All NHS providers were “up for a realistic, stretching efficiency challenge” to improve care for local populations, he said. But he warned, “If you are told you have to balance, that means people are coming up with vastly overambitious plans that effectively rely on either overambitious demand management plans or, more often, service reconfigurations that we know are not going to happen because they won’t command the required political support and there simply isn’t the capital available.”
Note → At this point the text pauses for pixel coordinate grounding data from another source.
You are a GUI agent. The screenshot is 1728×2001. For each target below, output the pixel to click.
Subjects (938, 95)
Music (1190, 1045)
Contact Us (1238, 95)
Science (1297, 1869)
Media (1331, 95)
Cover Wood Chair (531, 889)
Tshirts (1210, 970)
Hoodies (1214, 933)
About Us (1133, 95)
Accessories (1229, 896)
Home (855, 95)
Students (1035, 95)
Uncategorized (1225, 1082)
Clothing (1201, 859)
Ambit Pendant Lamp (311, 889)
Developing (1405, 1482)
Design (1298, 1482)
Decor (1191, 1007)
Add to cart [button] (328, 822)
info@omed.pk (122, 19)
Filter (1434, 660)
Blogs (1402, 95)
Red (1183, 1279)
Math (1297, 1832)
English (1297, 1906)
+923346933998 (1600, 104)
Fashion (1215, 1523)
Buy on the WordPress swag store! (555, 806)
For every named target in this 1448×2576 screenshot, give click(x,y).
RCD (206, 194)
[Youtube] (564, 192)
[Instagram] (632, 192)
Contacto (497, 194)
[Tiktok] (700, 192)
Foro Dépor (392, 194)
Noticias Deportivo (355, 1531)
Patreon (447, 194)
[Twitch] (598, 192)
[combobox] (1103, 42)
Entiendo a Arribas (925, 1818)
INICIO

Fellow witness Stephen Dorrell, chair of the NHS Confederation and former chair of the health committee, said that the aims of the STP process were a “step in the right direction” but added, “There are very real concerns in the local authority world about the extent to which, in some parts of the country, local authorities are true partners in the STP process.

“The STP process itself, on the one hand, wants to deliver medium term plans for sustainability and transformation and, at the same time, is seeking to deliver a process governed by a series of spreadsheets, which make it very much more difficult for the partners in the STP process to deliver the objective for which the STP process was set up.”

Julie Wood, chief executive of NHS Clinical Commissioners, which represents clinical commissioning groups, also giving evidence, said, “We need a balance between how you address the three gaps [quality of services provided, different outcomes, and finances]. The predominant focus of STPs has been on closing the financial gap, and we need to make sure that we are putting emphasis on the care and quality gap as well.”

MPs asked the witnesses just how bad the financial situation was in the providers sector. Hopson said, “It’s unprecedented in terms of the scale of the financial deficit. Although the official published deficit is £2.45bn (€2.7bn; $3bn), it’s relatively widely accepted that that is about a billion pounds smaller than it really is, so the provider sector deficit . . . is probably about £3.5bn or £3.6bn.”

Recent promises from the government of additional doctor numbers being trained to work in the NHS were questioned during the session. Hopson said, “Around 70% of an average trust’s budget is spent on its workforce. We can’t see how we can afford the extra levels of staffing that are being talked about over the next three or four years.”